# Which act of Tristan and Isolde would you go see?



## hiroica (Aug 31, 2015)

The LA Phil is performing something called the Tristan project that involves “multimedia//visual art”. Each performance will cover a different act, so I can get tickets for act 1,2, or 3.
Which act would you go to/ which act is musically your favorite?


----------



## Monsalvat (11 mo ago)

Personally, Act II for the great duet. Assuming the singers are up to task. 

If the tenor isn't up to the task, then I would go for Act I and get the Prelude as a consolation prize. If the soprano isn't, then I would go for Act III and get the _Liebestod_. If _both_ aren't, well...

I assume that Google led me to the correct program: Dudamel Leads the Tristan Project. Tristan is sung by Michael Weinius, and Isolde by Miina-Liisa Värelä. I don't know anything about either of them.

Anyway I hope whatever you decide that you enjoy the performance!


----------



## Becca (Feb 5, 2015)

Monsalvat said:


> Personally, Act II for the great duet. Assuming the singers are up to task.
> 
> If the tenor isn't up to the task, then I would go for Act I and get the Prelude as a consolation prize. If the soprano isn't, then I would go for Act III and get the _Liebestod_. If _both_ aren't, well...


I'm not sure that I'd want to have to listen to Liebestod if the soprano Isn't up to it!!


----------



## Monsalvat (11 mo ago)

Becca said:


> I'm not sure that I'd want to have to listen to Liebestod if the soprano Isn't up to it!!


Yes but still better than sitting through Act I... she dominates the first hour. Her appearance in Act III is comparatively short.


----------



## hiroica (Aug 31, 2015)

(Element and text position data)
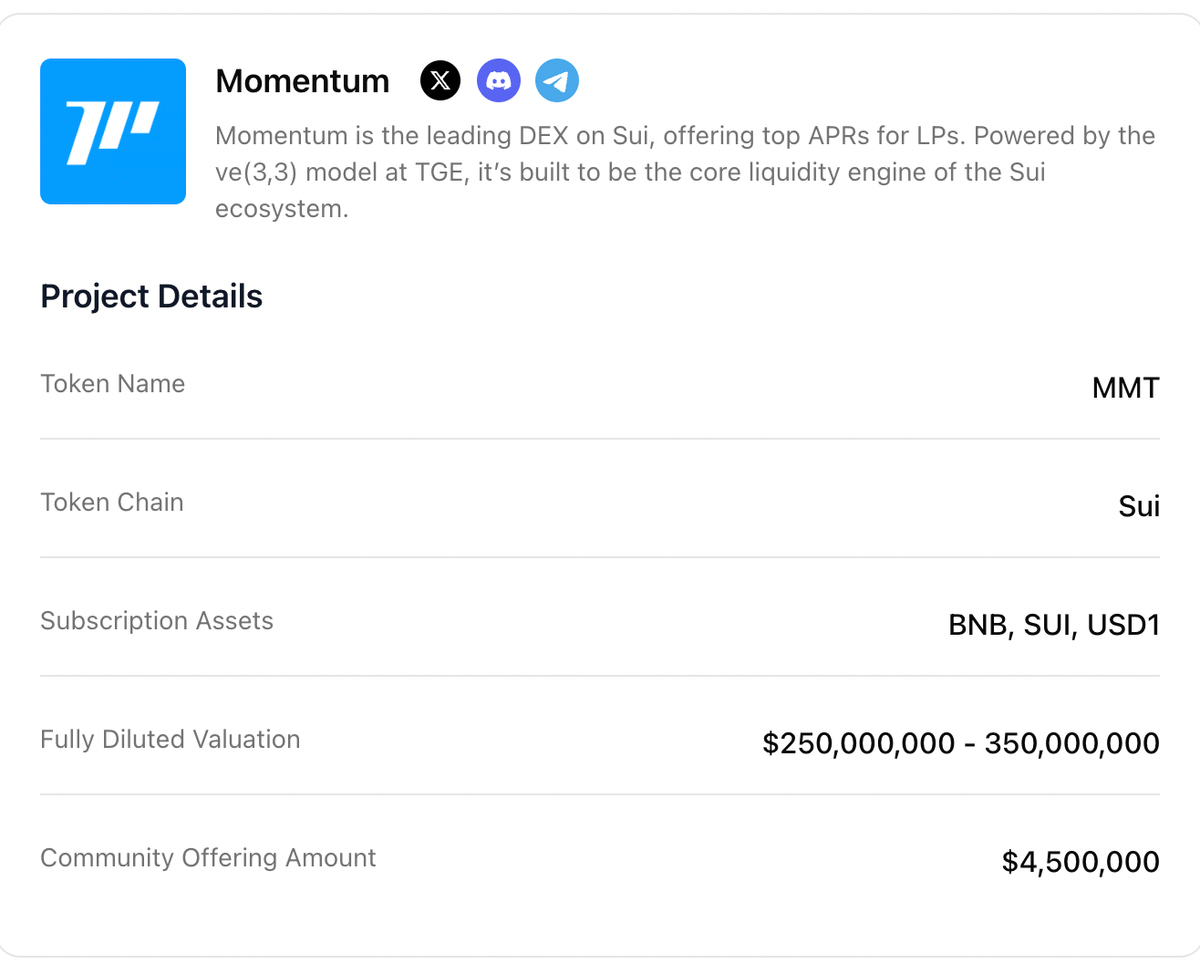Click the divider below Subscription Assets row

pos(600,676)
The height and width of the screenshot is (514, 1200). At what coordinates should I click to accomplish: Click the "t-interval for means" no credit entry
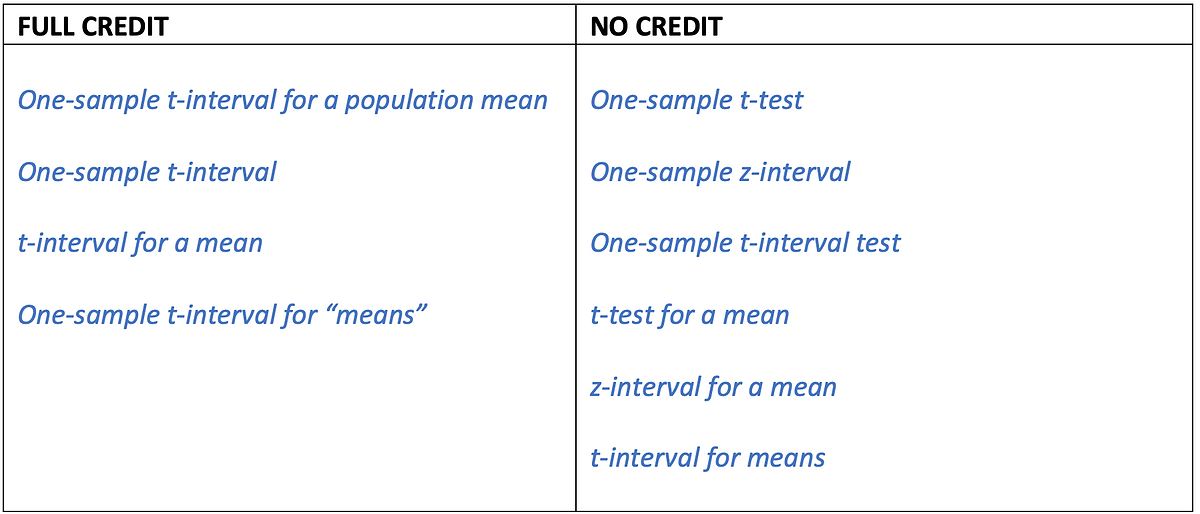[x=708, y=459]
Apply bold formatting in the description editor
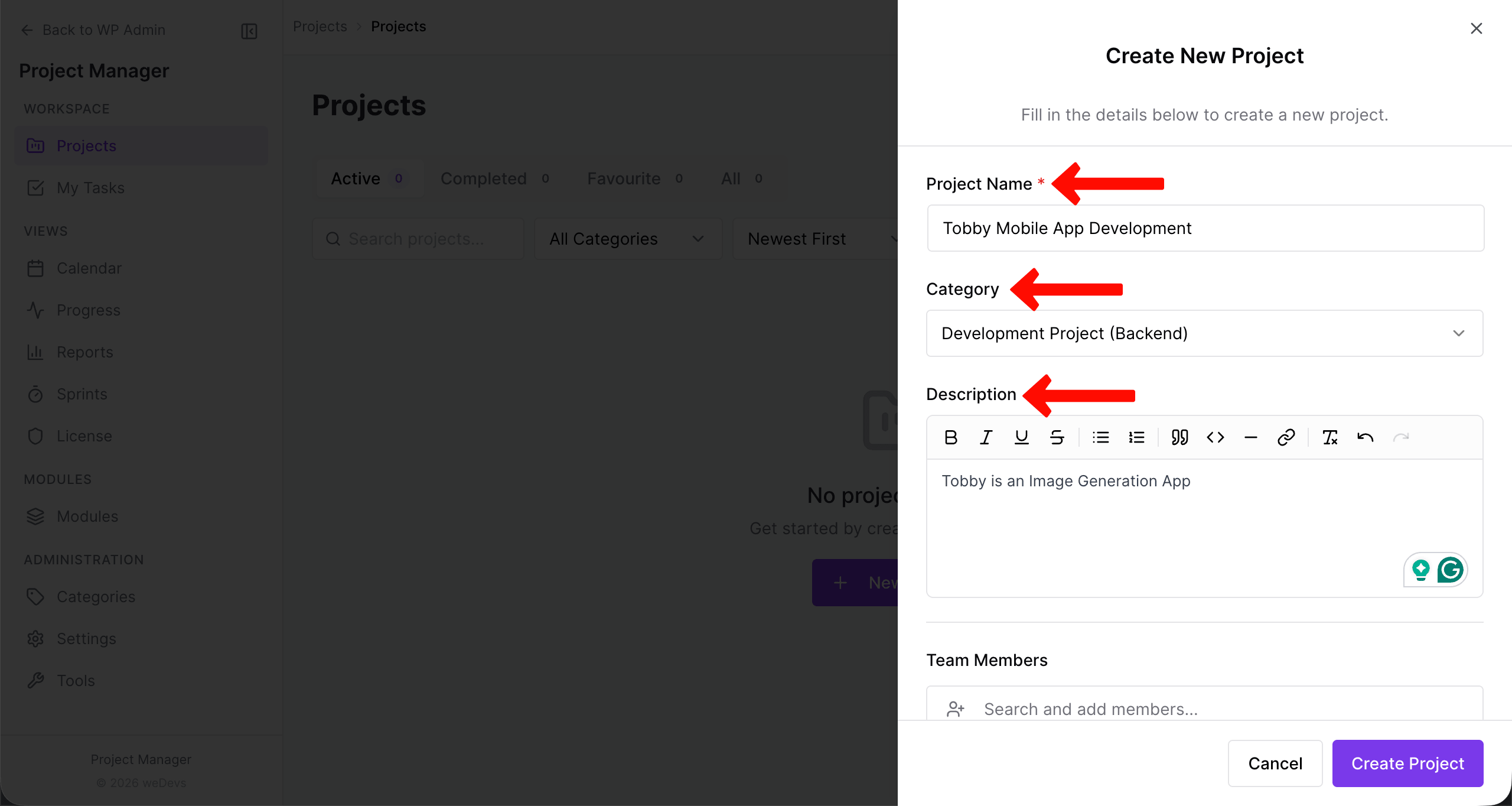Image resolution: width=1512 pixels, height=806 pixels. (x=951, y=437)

> [AIM OF THE TASK]
Decide whether each statement agrees with the forum thread about Tristan and Isolde, and back each yes or no with the deciding words quoted from it. (a) Each performance of the Tristan project covers a different act. (b) Monsalvat is familiar with the singers cast as Tristan and Isolde. (c) According to Monsalvat, Isolde's appearance in Act III is comparatively short.

> [TASK OUTPUT]
(a) Yes: "Each performance will cover a different act"
(b) No: "I don't know anything about either of them."
(c) Yes: "Her appearance in Act III is comparatively short."